24-14 Price Discrimination Some customers, like customer A, have a more inelastic demand for a good. – They are willing to pay more for a product than someone like customer B who has an elastic demand. – A monopolist can increase profits by selling to customer A at a higher price than customer B. – Airlines charge business travelers higher fares and lower prices to attract more nonbusiness travelers.

24-15 Pros and Cons of Market Power Monopolies could be of some benefit to society. The following pros have been suggested: – Greater ability to pursue research and development. – Tremendous incentive for invention and innovation. – Large companies can produce more efficiently. – They have to worry about potential competition and so will act accordingly.

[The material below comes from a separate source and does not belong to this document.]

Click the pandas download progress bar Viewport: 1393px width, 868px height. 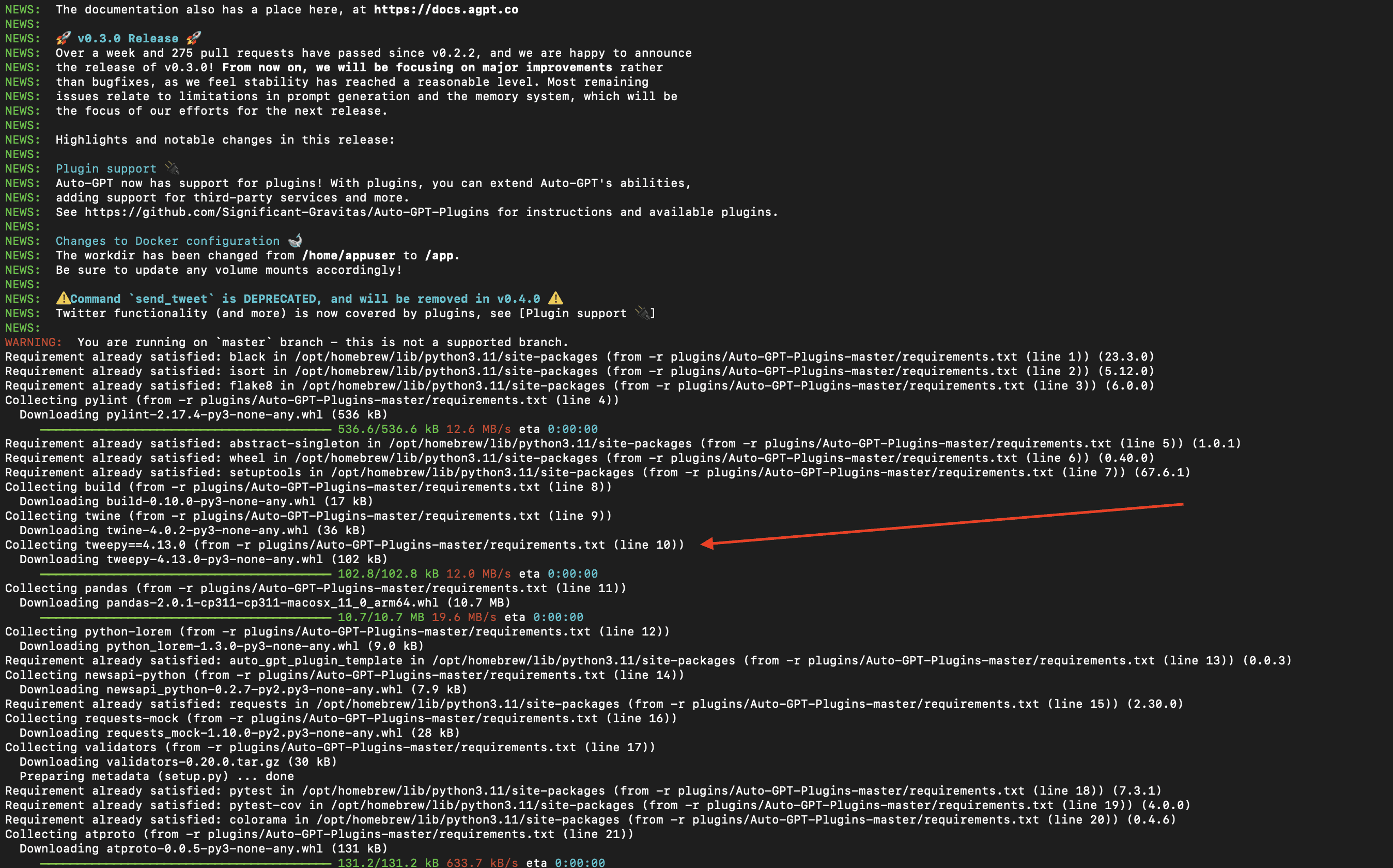click(x=185, y=617)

24-16 Pros and Cons of Market Power R&D. Since there is no competition, monopolies have little incentive to improve the product. Invention and innovation. Most new products come from entrepreneurs who were not allowed to pursue their dreams while working for a large firm. They break away and start their own firms.

24-17 Pros and Cons of Market Power Economies of scale. Increasing scale does lower costs as economies of scale kick in. However, there is no incentive for the monopolist to expand to achieve this advantage. Potential competition. It is more likely the monopolist will take action to suppress potential competition.

24-18 Natural Monopolies Natural monopoly: an industry in which one firm can achieve economies of scale over the entire range of the market. – Economies of scale acts as a “natural” barrier to entry. – Utilities have been examples of natural monopolies.

24-19 Natural Monopolies Government sets up natural monopolies. – Government describes the quality and area of service. – Government sets the rate (price) the natural monopoly can charge its customers. – The rate is set so there is no economic profit. – A normal profit is allowed.

24-20 Contestable Markets Contestable market: an imperfectly competitive industry subject to potential entry if price or profits increase. – Monopolies may be constrained by potential competition. – Entry barriers become important. – One firm may seem to monopolize an industry, but if other firms can enter, the “monopoly” must compete.